--- Text excerpt ---
Ampang Park Shopping Centre was a shopping centre located on Jalan Ampang in Kuala Lumpur, also was called as Ampang Park. It was the first shopping centre to be built in Malaysia. It is designed by the architect of Singapore's People's Park Complex, the Design Partnership, in conjunction with Kuala Lumpur-based architect Thomas A.S. Tiang. The developers were the Low Keng Huat Brothers Realty Sdn Bhd. Ampang Park was closed on 31 December 2017 and demolished in 2018 to make way for the construction of MRT Ampang Park Station which opened on 16 March 2023. Further redevelopment of the former site is yet to begun and the site currently serve as a temporary recreational park along with connecting walkway path to Ampang Park LRT Station.

Features
The mall opened in 1973. It was planned for a  site, at the junction of Jalan Ampang and Jalan Pekeliling, in the fashionable Ampang residential district. In contrast to the tradition of shop lots which are oriented towards the street, the modern architecture faced inwards to an internal street, or atrium. It was initially planned to be fully air-conditioned, but as built, the atrium was cooled via natural cross-ventilation.

It was features include a carpark for 450 vehicles, a children's playground, an entertainment deck, an exhibition gallery, a "theatrette", and escalators and lifts.
It was the opening volley in a series of shopping centers that would make Kuala Lumpur renown for its stores.

Transit

The mall is connected to the Kelana Jaya Line by the  Ampang Park LRT Station. Ampang Park is also a bus hub for Ampang-bound buses, namely routes 300 and 303 which connect Ampang Park to  KLCC and  Ampang LRT station. It will also be integrated with MRT SSP's Ampang Park MRT Station.
---
What you have to do:
Continue the text about Ampang Park Shopping Centre, starting after its last sentence. The data items play no part in this exercise.
--- Record list ---
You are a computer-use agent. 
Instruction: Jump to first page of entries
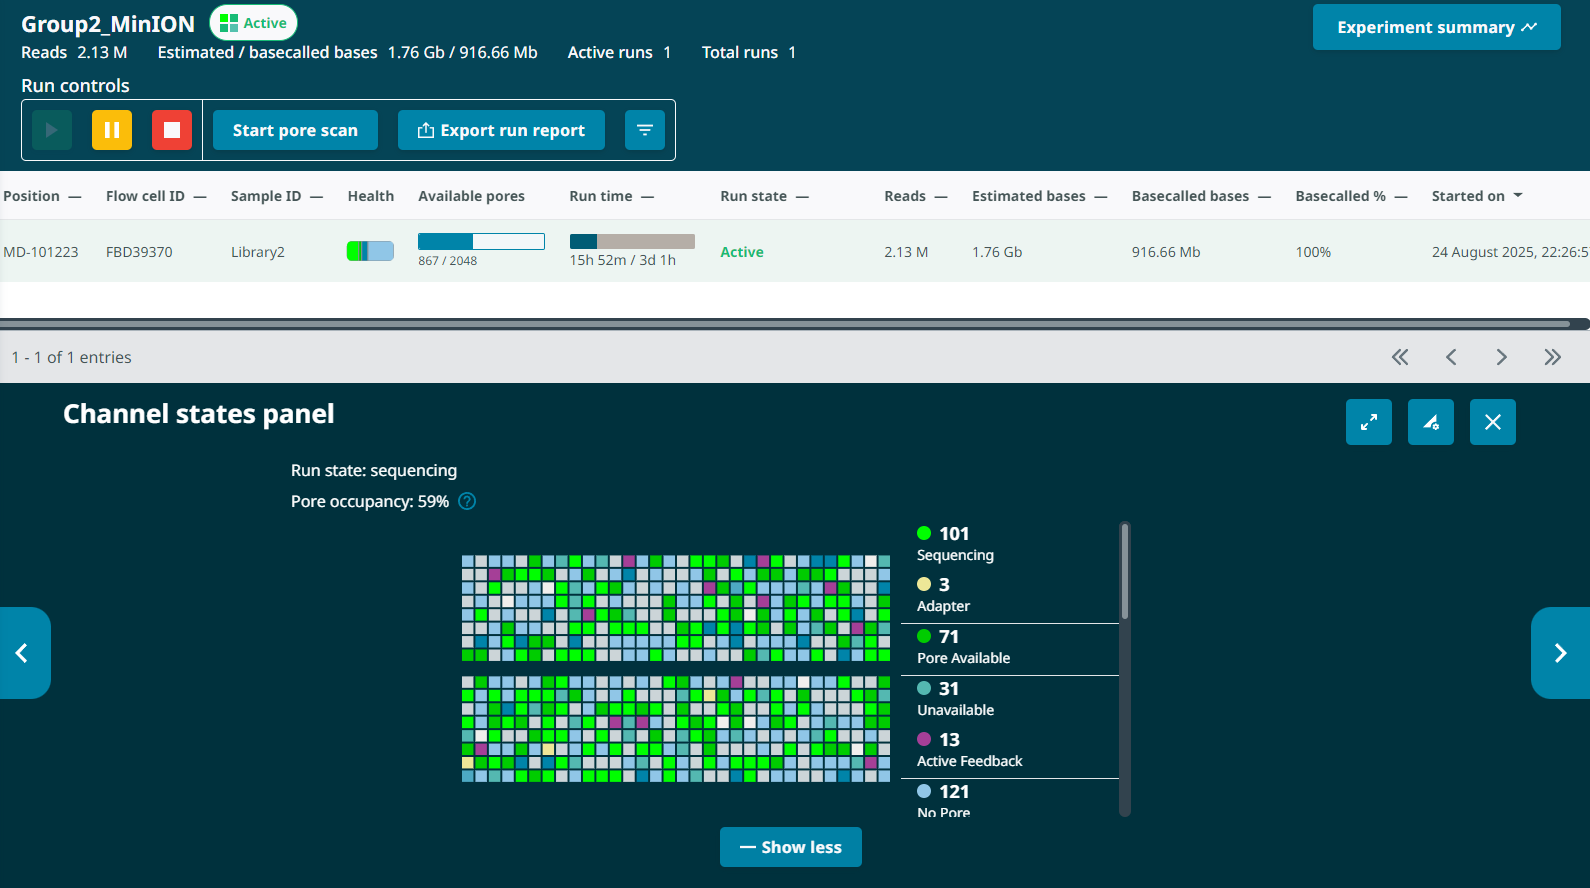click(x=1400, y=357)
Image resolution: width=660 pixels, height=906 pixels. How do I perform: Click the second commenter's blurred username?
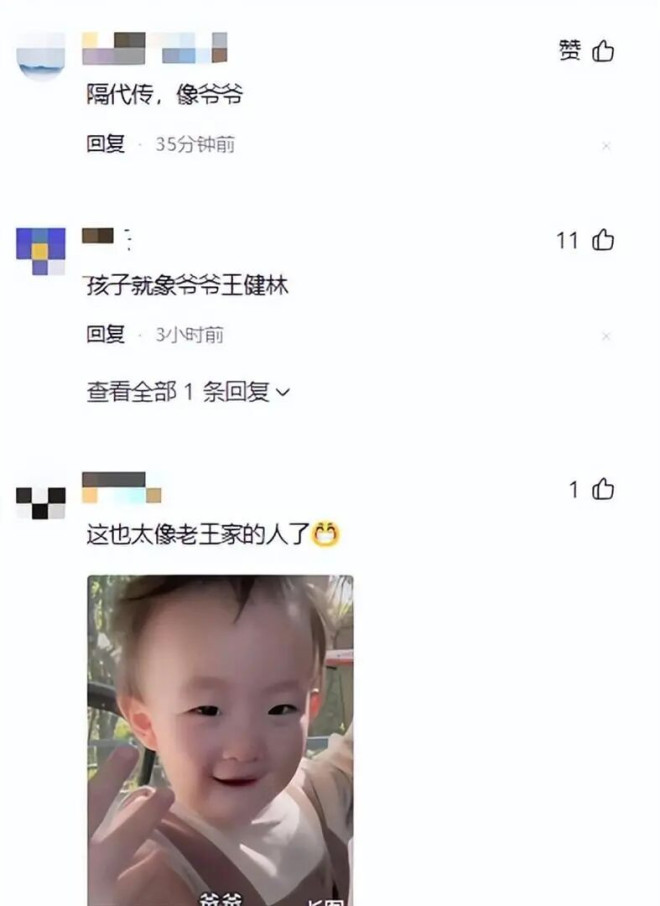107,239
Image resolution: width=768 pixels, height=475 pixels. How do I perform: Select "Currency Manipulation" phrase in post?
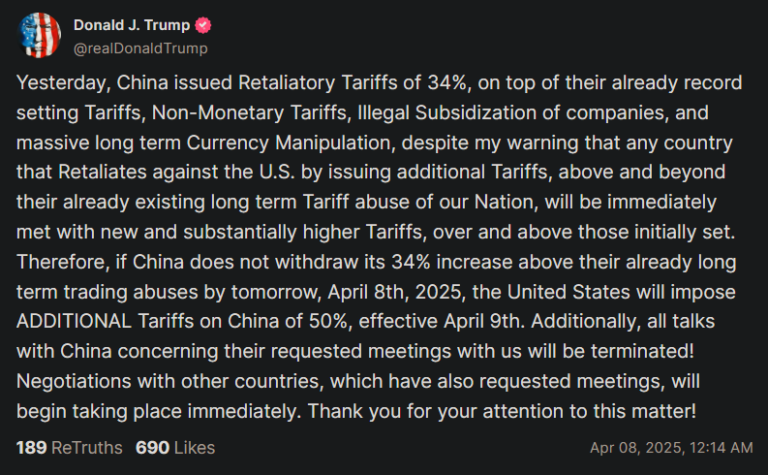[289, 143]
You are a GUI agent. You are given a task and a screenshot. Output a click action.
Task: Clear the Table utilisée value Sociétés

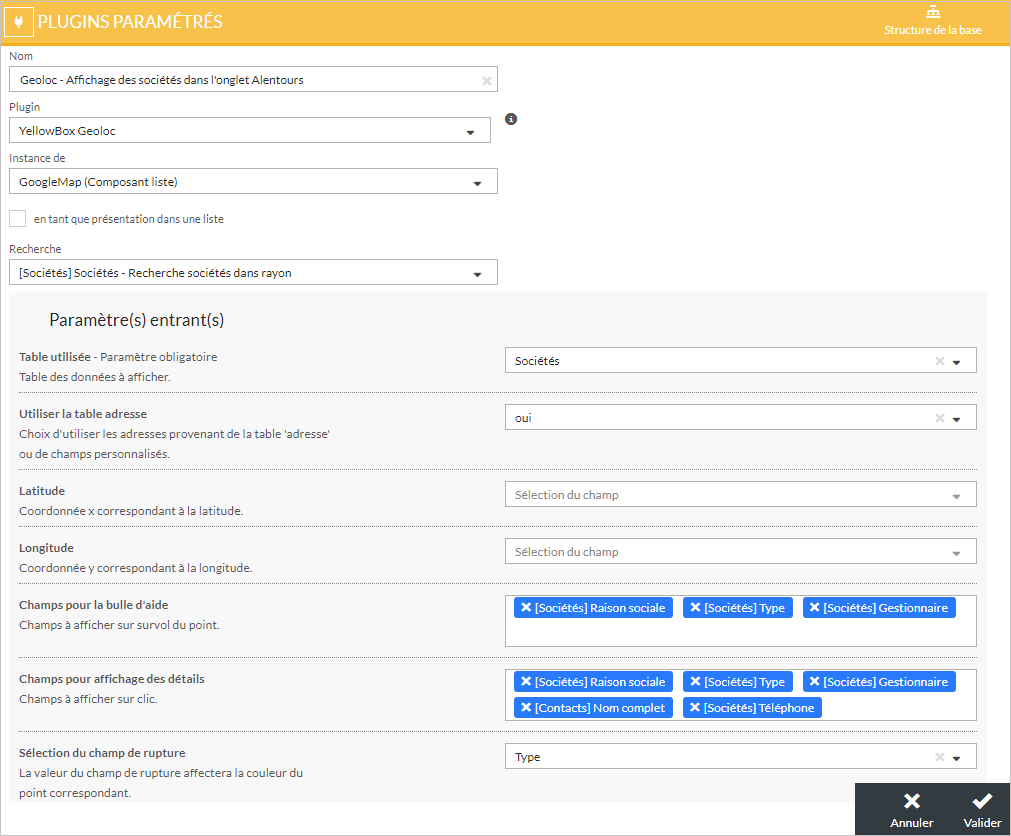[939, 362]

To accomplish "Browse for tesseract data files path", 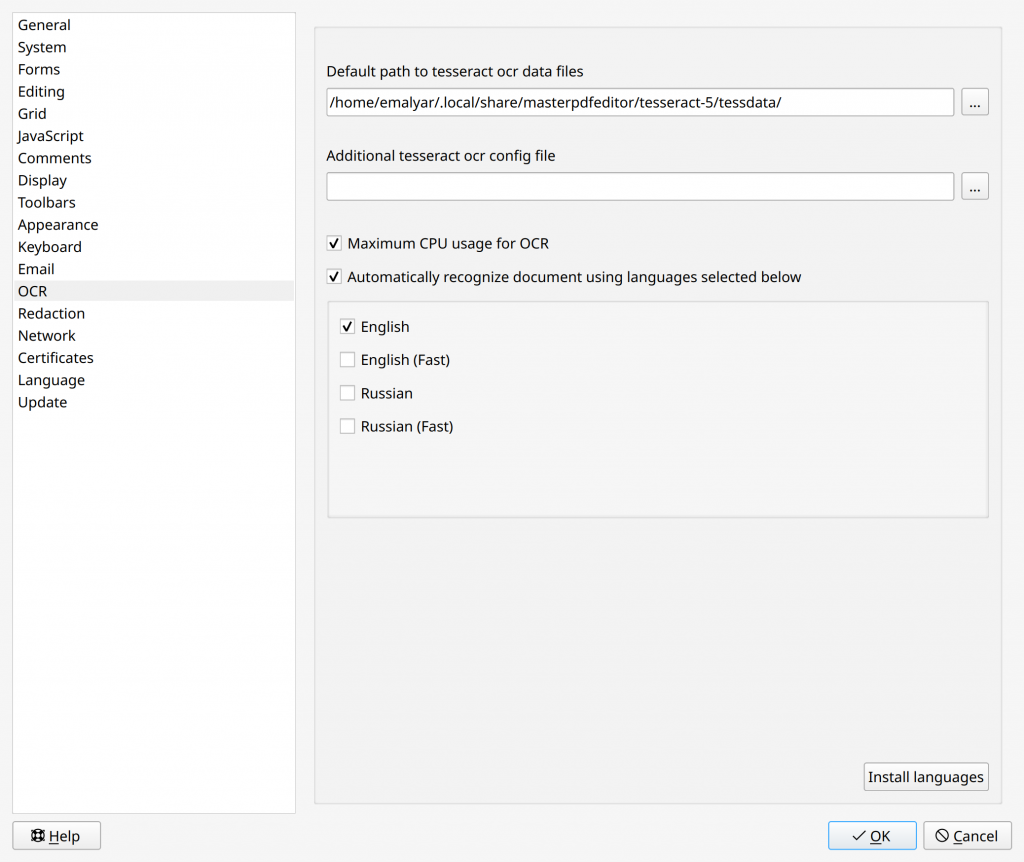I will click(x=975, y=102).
---
--- Record list ---
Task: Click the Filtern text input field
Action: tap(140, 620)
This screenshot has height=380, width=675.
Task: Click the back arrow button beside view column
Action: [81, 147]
---
--- Record list ---
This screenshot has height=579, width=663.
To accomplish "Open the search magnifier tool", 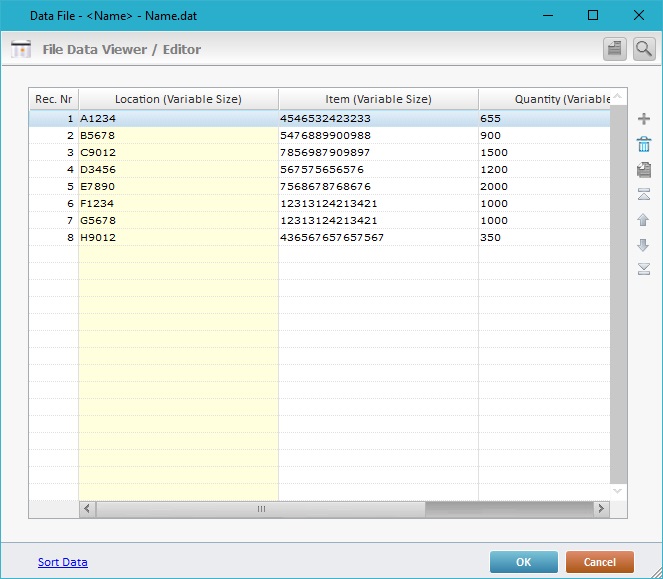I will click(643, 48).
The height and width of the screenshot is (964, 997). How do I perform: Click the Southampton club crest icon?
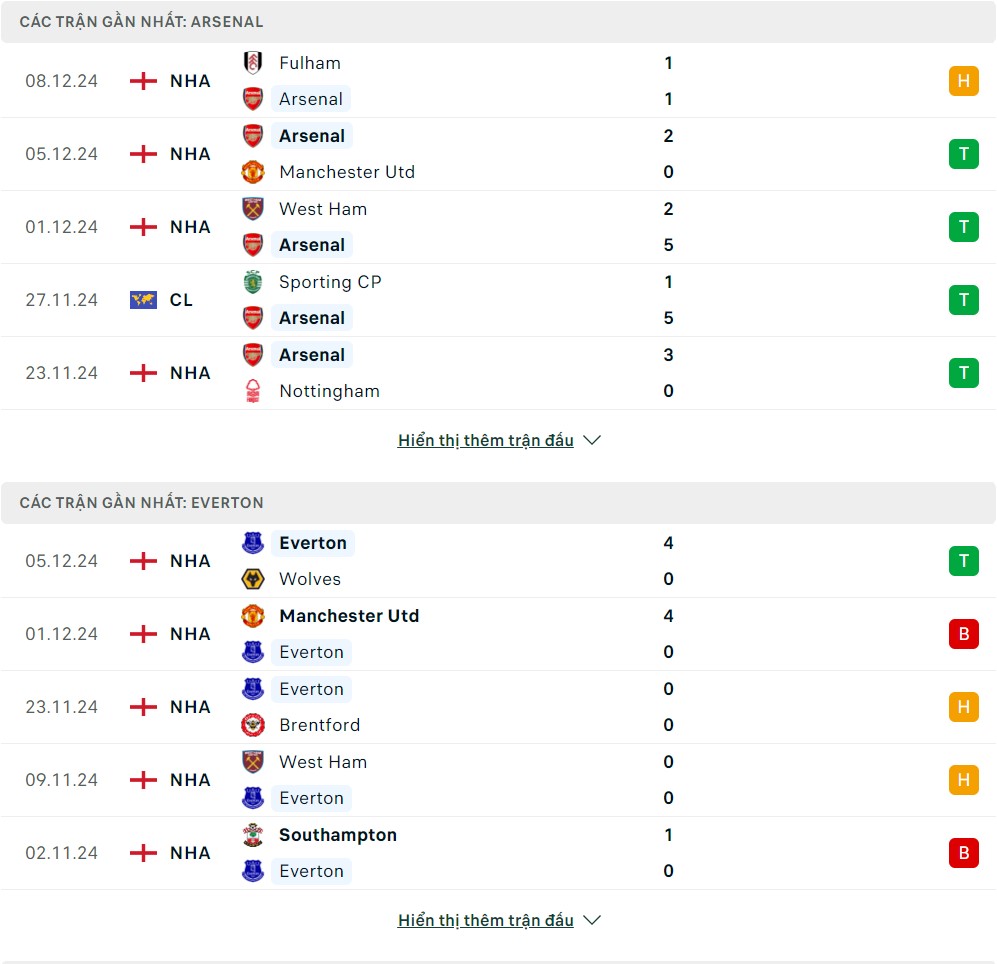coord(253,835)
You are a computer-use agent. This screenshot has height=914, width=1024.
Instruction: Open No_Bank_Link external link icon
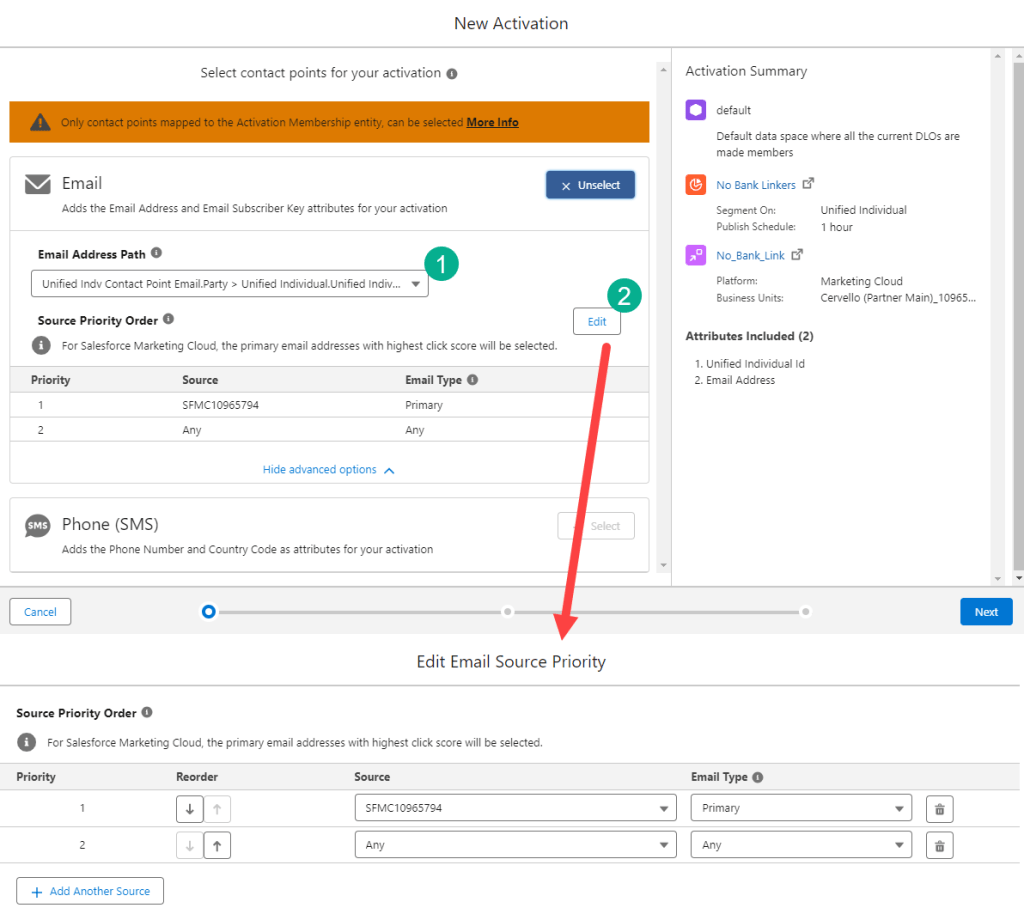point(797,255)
---
Exercise response:
Demolition plans
In October 2015, news broke out that the iconic mall will be demolished to make way for MRT2 project. The tenants and shop owners of the mall is suggesting that the proposed MRT station be built underneath a field, behind the shopping centre. Subsequently, "Save Ampang Park" campaign was set up to urge the government to reconsider the demolition.

MRT Corp has given two options for the strata owners; land acquisition or mutual agreement whereby the MRT Corp would demolish Ampang Park Shopping Centre and build a new shopping centre for the owners once the Ampang Park MRT project is completed in seven years. On 6 November 2015, MRT Corp announced that the mall is spared from demolition, following a new design option for its Ampang Park station. However, with the new design, a full physical integration between the MRT Ampang Park station and the Light Rail Transit (LRT) Ampang Park station could not be constructed.

On 18 January 2017, Court of Appeal dismissed a judicial review application by 39 strata owners of the shopping centre against the land acquisition for the Klang Valley Mass Rapid Transit (MRT) Ampang Park station project.

Closure and demolition
As a result of following the review dismissal, demolition or potential land acquisition for Ampang Park proceeded. On 29 November 2017, all tenants were notified that Ampang Park will cease operations on 31 December, as the power and water supplies will be cut off at midnight. By Christmas, 70% of tenants have moved out, while others opted to remain until the last day of operations.

In the final days leading up to its closure, Ampang Park was well crowded, with visitors taking their last pictures while some others were taking their advantages of clearance sales.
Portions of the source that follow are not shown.